Fig. 1 is the XRD figure of the barium strontium titanate prepared in embodiment 1;

Fig. 2 is the XRD figure of the barium strontium titanate prepared in embodiment 2;

Fig. 3 is the SEM picture of the barium strontium titanate prepared in embodiment 1;

FIG. 4 is an SEM image of barium strontium titanate prepared in Example 2.

Detailed ways

The present invention will be further explained by the following examples in conjunction with the accompanying drawings, but the present invention is not limited.

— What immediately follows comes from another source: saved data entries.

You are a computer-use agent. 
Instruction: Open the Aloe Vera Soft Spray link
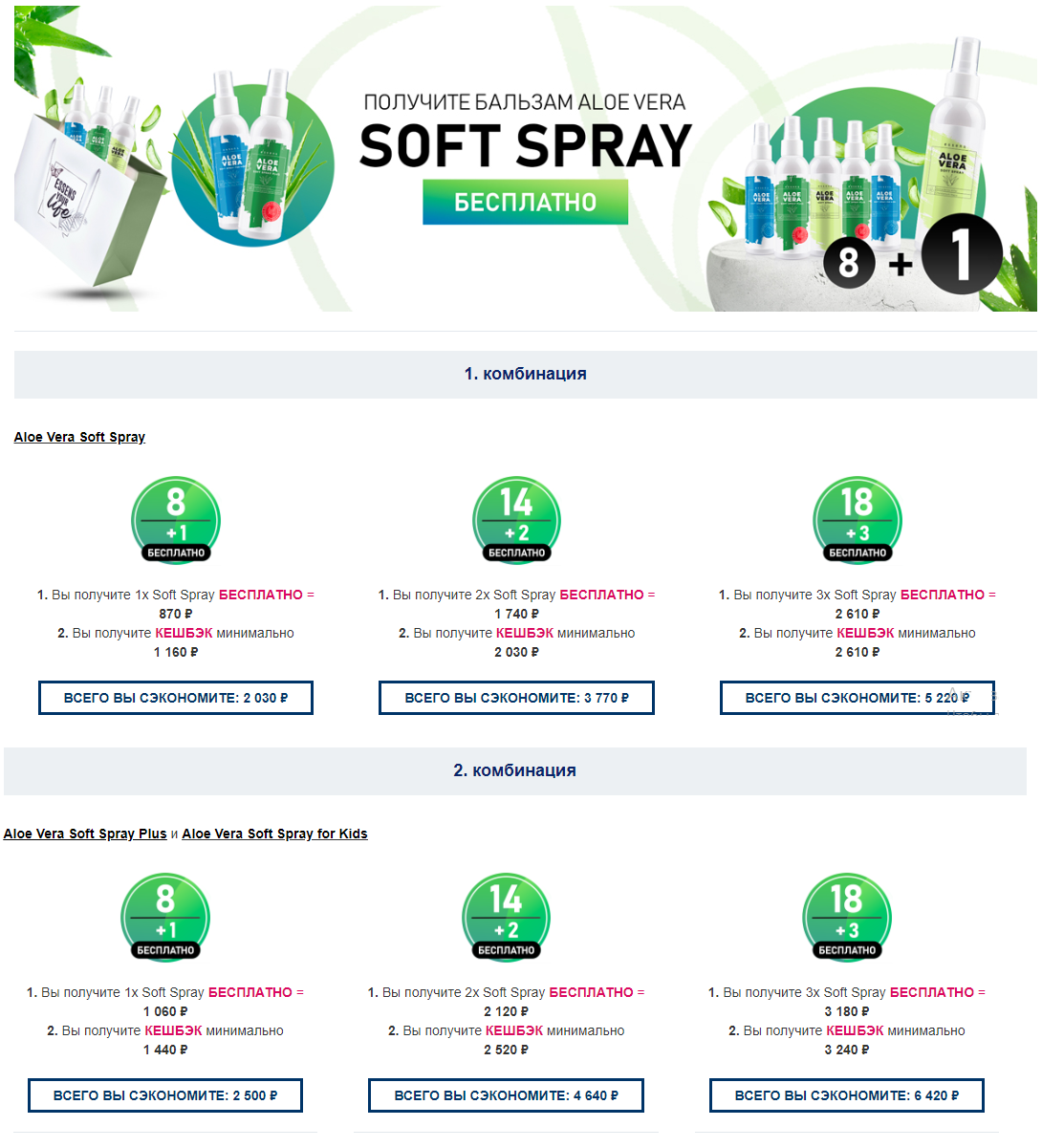click(x=79, y=437)
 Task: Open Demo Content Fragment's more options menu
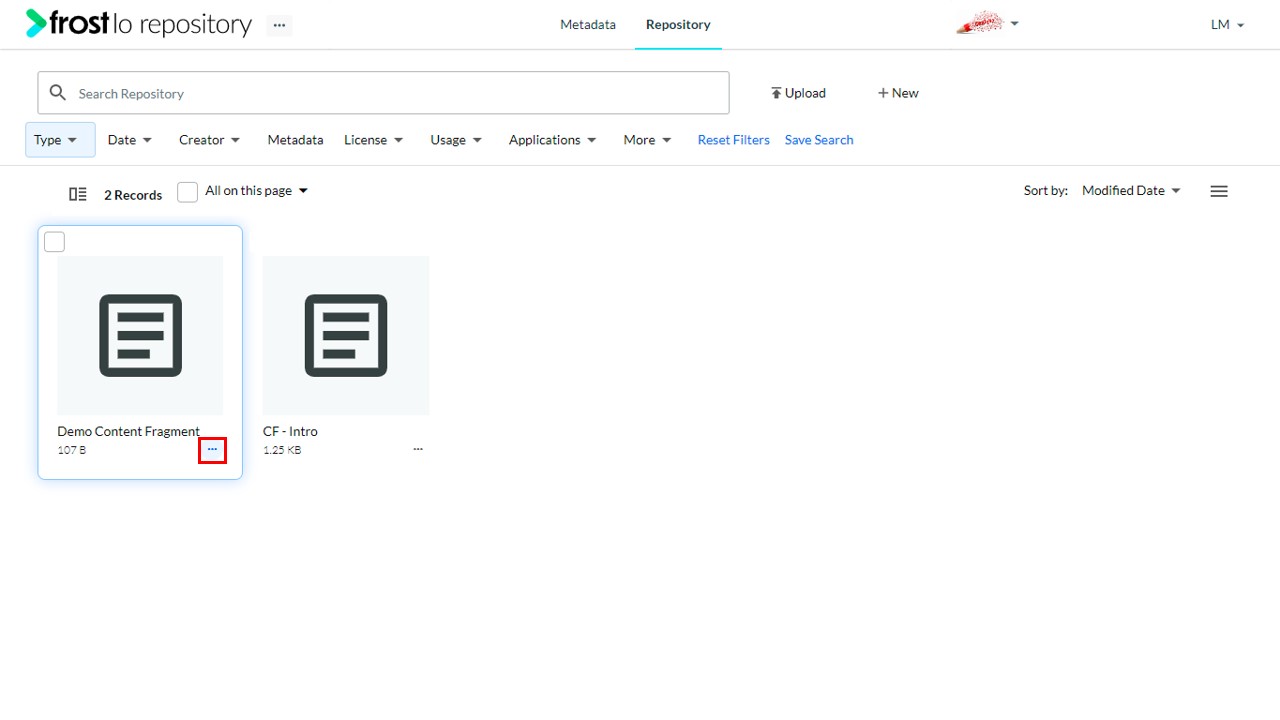click(x=212, y=450)
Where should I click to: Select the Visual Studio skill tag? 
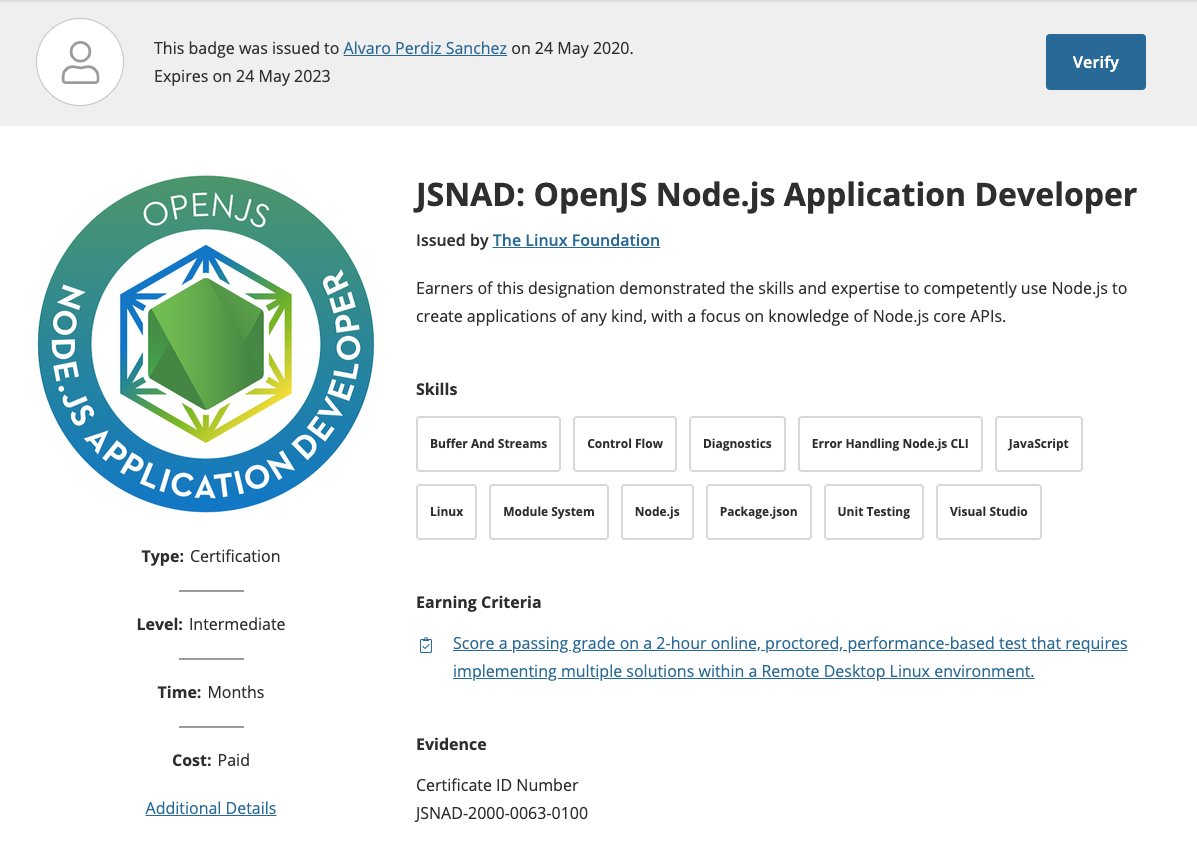point(988,511)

The type of main equipment used in the embodiment of the present invention and the manufacturer's information are as follows: The present invention is further elaborated below through embodiment and in conjunction with accompanying drawing, but does not limit the present invention.

The model of main equipment used in each embodiment of the present invention and the information of manufacturer are as follows:

Ball mill: QM-2SP2(2L), Nanjing Nanda Instrument Factory;

Electric constant temperature blast drying oven: DHG-9240A, Shanghai Jinghong Equipment Co., Ltd.;

Solar Simulator: PLS-SXE300C, Beijing Powerline Technology Co., Ltd.;

UV-visible spectrophotometer: UV-2550, Shimadzu, Japan.

The specification of the raw material used in the embodiment of the present invention and the information of manufacturer are as follows:

Example 1

A preparation method of nanosheet ferroelectric material for photocatalysis, that is, barium strontium titanate, taking Ba _0.7 Sr _0.3 TiO ₃ as an example, calculated by molar ratio, wherein barium in barium salt: strontium in strontium salt: titanate The ratio of titanium in butyl ester: sodium hydroxide is 0.7:0.3:1:4; the barium salt used is BaCl ₂ .2H ₂ O, and the strontium salt is SrCl ₂ .2H ₂ O.

Weigh 1.7186g BaCl ₂ .2H ₂ O and 0.8039g SrCl ₂ .2H ₂ O, transfer the two materials into a conical flask, add 25ml deionized water and stir to dissolve, add 1.6667g NaOH to the above solution, stir and dissolve to form Alkaline environment.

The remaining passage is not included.